Q: How can I update RDF datasets in Open PHACT's RDF store?

We'll assume you have already installed Open PHACTS using Docker, and that you have Virtuoso running as the Docker container ops-virtuoso, exposed on http://localhost:3003/sparql (or equivalent hostname).

The RDF data loaded in Open PHACTS come from different sources - some of which require manual download or transformation.

Each dataset is kept in a different named graphs in Virtuoso, meaning we can query them separately. For instance, on http://localhost:3003/sparql try this query to count triples in the Uniprot graph:

SELECT COUNT(*) WHERE { 
    GRAPH <http://purl.uniprot.org> {
      ?s ?p ?o.
    }
}

The query might take some seconds to execute the first time if the Virtuoso server has recently been restarted.

count?
1131186434

Overview

In short, updating a data source consists of:

  1. Download/generate the updated RDF data
  2. Drop the old GRAPH (if replacing)
  3. Load RDF into Virtuoso (NOTE: this could take several hours or even days)
  4. Download/generate any updated linksets
  5. Load updated linksets to Identity Mapping Service
  6. If the RDF has changed in structure (e.g. vocabulary changes), update affected queries in the API
  7. Test that API calls that worked before still work as expected (allowing for actual data change)

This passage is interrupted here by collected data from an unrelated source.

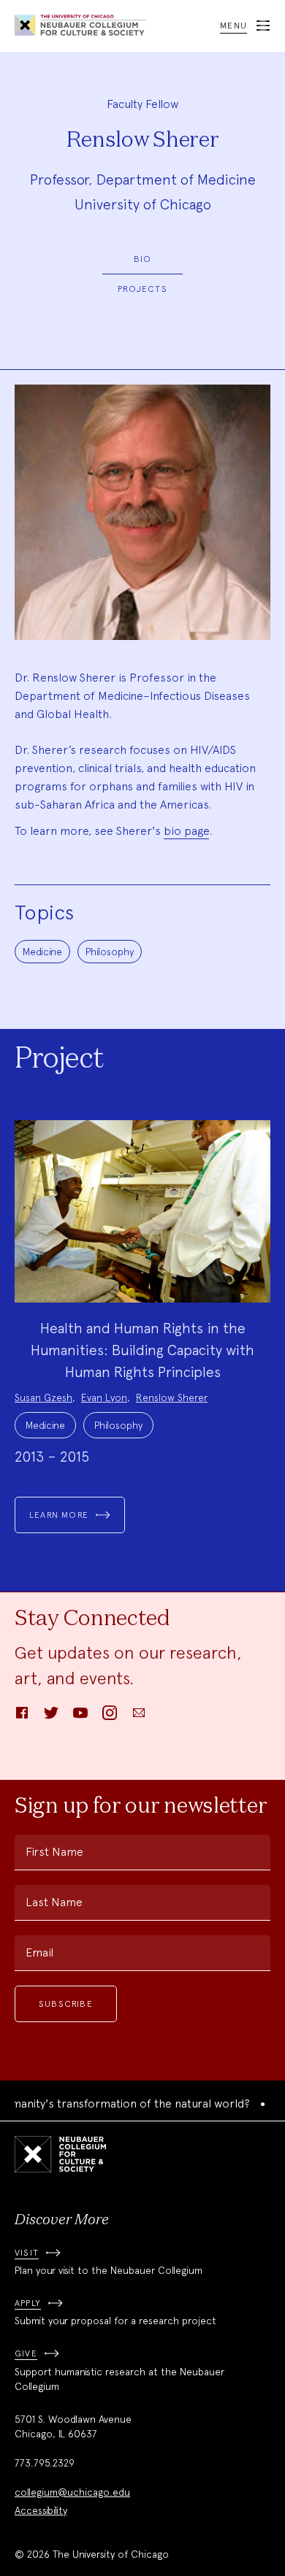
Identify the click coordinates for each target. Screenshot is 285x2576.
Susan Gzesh (43, 1397)
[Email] (139, 1717)
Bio (143, 259)
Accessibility (41, 2510)
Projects (142, 289)
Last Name (54, 1902)
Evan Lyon (104, 1397)
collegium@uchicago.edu (72, 2492)
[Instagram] (109, 1717)
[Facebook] (22, 1717)
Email (39, 1952)
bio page (186, 831)
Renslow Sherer (172, 1397)
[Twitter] (51, 1717)
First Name (54, 1852)
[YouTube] (80, 1717)
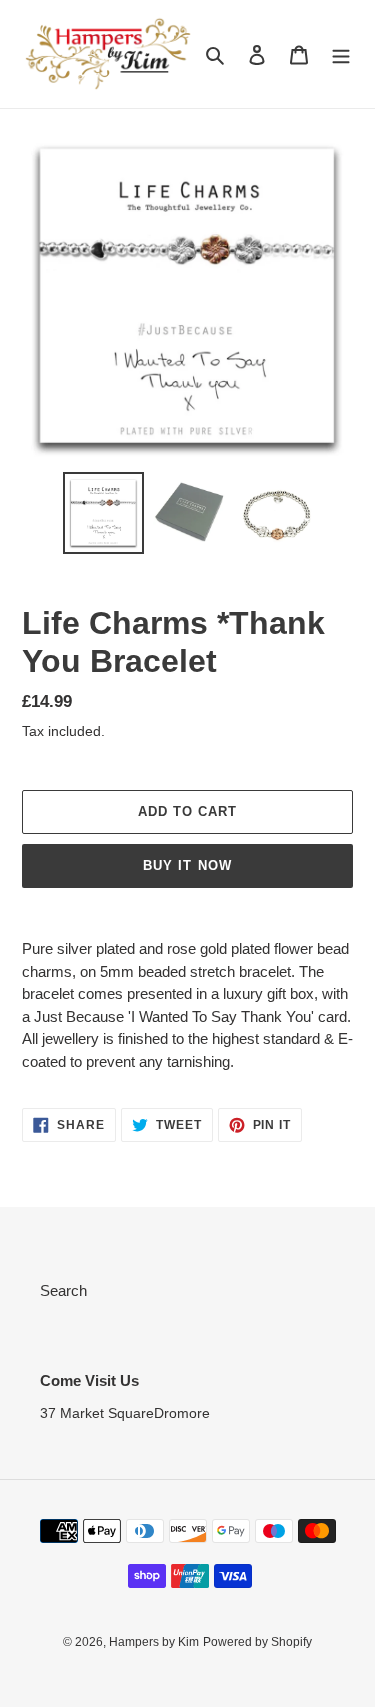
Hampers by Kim (154, 1642)
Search (63, 1290)
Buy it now (187, 865)
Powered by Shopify (257, 1642)
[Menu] (341, 54)
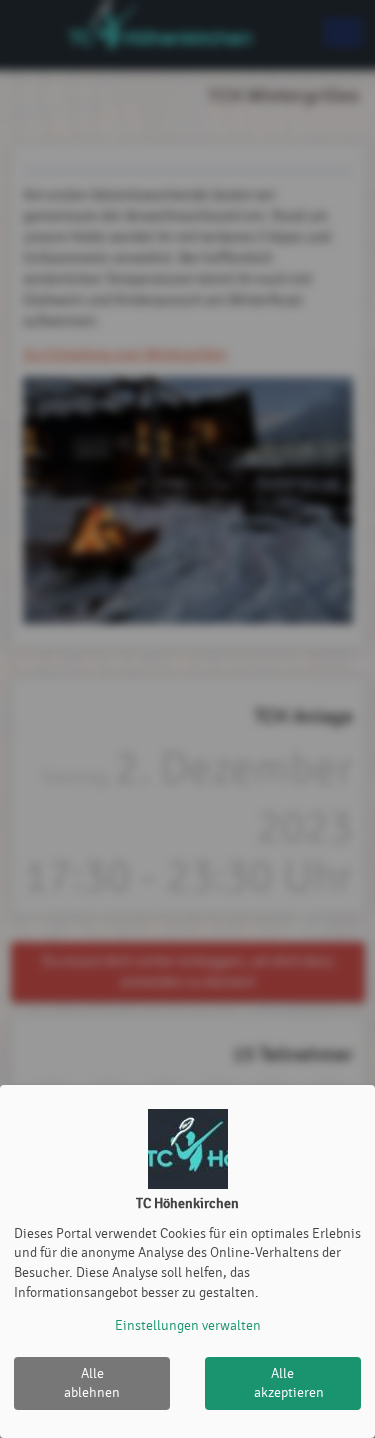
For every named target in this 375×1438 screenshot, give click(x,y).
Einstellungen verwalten (188, 1325)
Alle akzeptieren (289, 1383)
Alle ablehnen (92, 1383)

As a running example this page uses Uniprot, but the process will be similar for each of the data sources.

What data source?

So let's say we want to update Uniprot, which we find in the Open PHACTS 2.0 data sources as being version 2015_11, however latest version is 2016_07.

Note that Uniprot is a special case for Open PHACTS, because although you can download all of the Uniprot RDF, that is 128 GB - compressed as rdf.xz, which mean it would require something like 2 TB just for loading. The queries used by Open PHACTS luckily only require a much smaller subset of this, about 7.9 GB as rdf.gz.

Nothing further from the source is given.